E conclui: “Este novo regime pode representar uma redução da salvaguarda dos interesses dos consumidores sobre os quais se refletem os aumentos das taxas aeroportuárias, porquanto a intervenção do INAC (atual ANAC) carece da apresentação de reclamação por parte dos utilizadores (companhias aéreas)”.
Este instrumento mereceria um controlo financeiro mais apertado e um regulador dotado de poderes mais amplos em termos económicos, caso contrário, poderá fazer parte do elenco de negócios públicos com rendas garantidas e excessivas em benefício de privados.
O relatório aponta também que “a cláusula de partilha de riscos de tráfego só penaliza os operadores, dado que prevê sempre a manutenção e subida do tarifário, mas nunca a sua descida”. Considera ainda que o contrato “não salvaguarda de forma razoável a partilha de benefícios com o Estado, já que apenas prevê a partilha de receitas após o ano de 2025″.

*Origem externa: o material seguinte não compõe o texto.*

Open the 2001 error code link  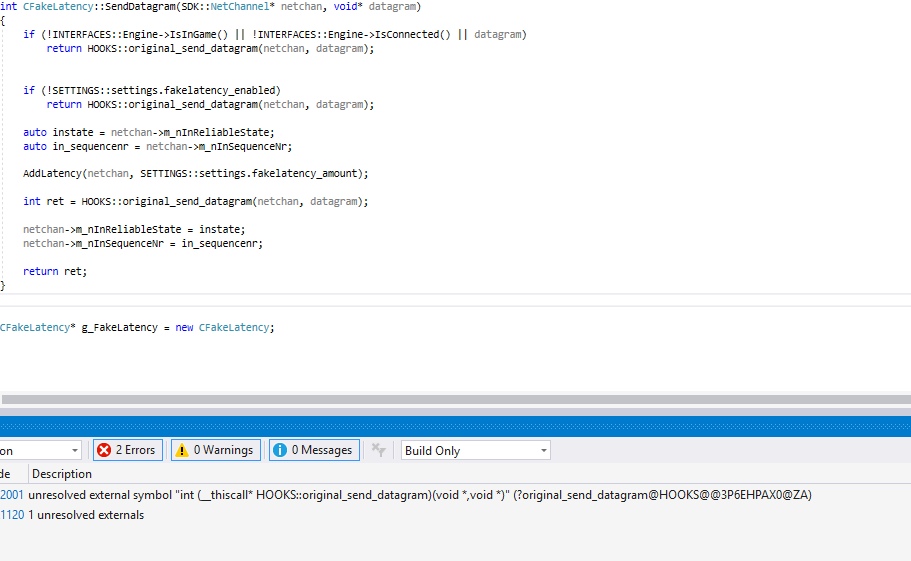pyautogui.click(x=12, y=495)
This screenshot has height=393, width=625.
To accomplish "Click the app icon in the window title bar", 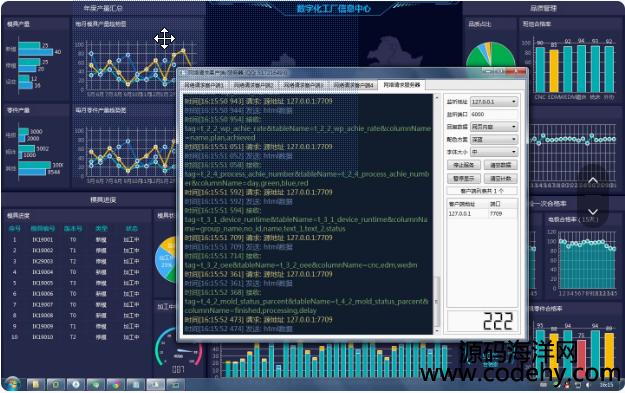I will pos(183,73).
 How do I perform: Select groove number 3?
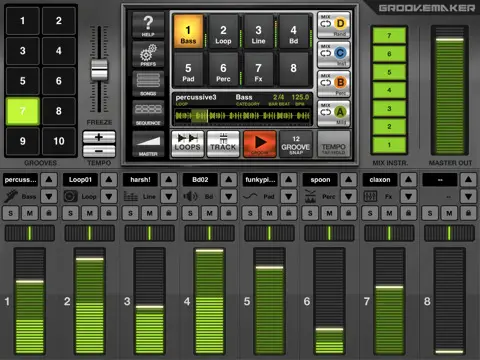23,51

“Este contrato contém um reduzido risco para o concessionário encontrando-se o mesmo blindado em termos de clausulado, na medida em que quaisquer alterações relevantes, de lei ou de circunstâncias, conduzem necessariamente a um processo de reequilíbrio financeiro a favor da concessionária”, refere o relatório, alertando que sem um “controlo financeiro apertado”, a privatização “poderá fazer parte do elenco de negócios públicos com rendas garantidas e excessivas em benefício de privados“.
A auditoria divulgada no início deste ano também considera que “o Estado privilegiou o potencial encaixe financeiro com a venda da ANA, no curto prazo, em detrimento do equilíbrio na partilha de rendimentos com a concessão de serviço público aeroportuário, no longo prazo”.
As disposições sobre a regulação económica da concessão transitaram, durante o processo de privatização, da lei aplicável para o contrato, fragilizando a regulação e com prejuízo para a estabilidade processual e para a transparência e publicidade daquelas.
Refere também que “as disposições sobre a regulação económica da concessão transitaram, durante o processo de privatização, da lei aplicável para o contrato, fragilizando a regulação e com prejuízo para a estabilidade processual e para a transparência e publicidade daquelas”.
Aponta ainda “não se ter verificado o reforço da posição competitiva, do crescimento e da eficiência da ANA, em benefício do setor da aviação civil portuguesa, da economia nacional e dos utilizadores e utentes das estruturas aeroportuárias geridas pela ANA”. Em suma, “não foi assegurado que o enquadramento deste processo protegeria cabalmente os interesses nacionais“.
De notar que as conclusões da auditoria deste ano não foram unânimes para os juízes relatores do Tribunal Constitucional. Dos nove, três votaram vencidos. A concessionária também contestou os resultados: “A ANA assinala que não acompanha a maioria das considerações e afirmações produzidas, designadamente quanto aos (alegados) desequilíbrios dos contratos de concessão a favor do privado e em especial no que respeita às taxas aeroportuárias e à receita da concessão”, lê-se na pronúncia enviada ao Tribunal de Contas e assinada pelo presidente do conselho de administração da ANA, José Luís Arnaut, e pelo presidente executivo, Thierry Ligonnière.
Ambos vão agora ser ouvidos pelos deputados da Comissão de Economia. Tal como o ex-primeiro-ministro Pedro Passos Coelho, o antigo ministro das Finanças, Vítor Gaspar, a antiga secretária de Estado do Tesouro, Maria Luís Albuquerque e o antigo secretário de Estado das Infraestruturas, Sérgio Monteiro. Do lado dos governos socialistas, foram chamados os ex-ministros Pedro Marques, Pedro Nuno Santos e João Galamba.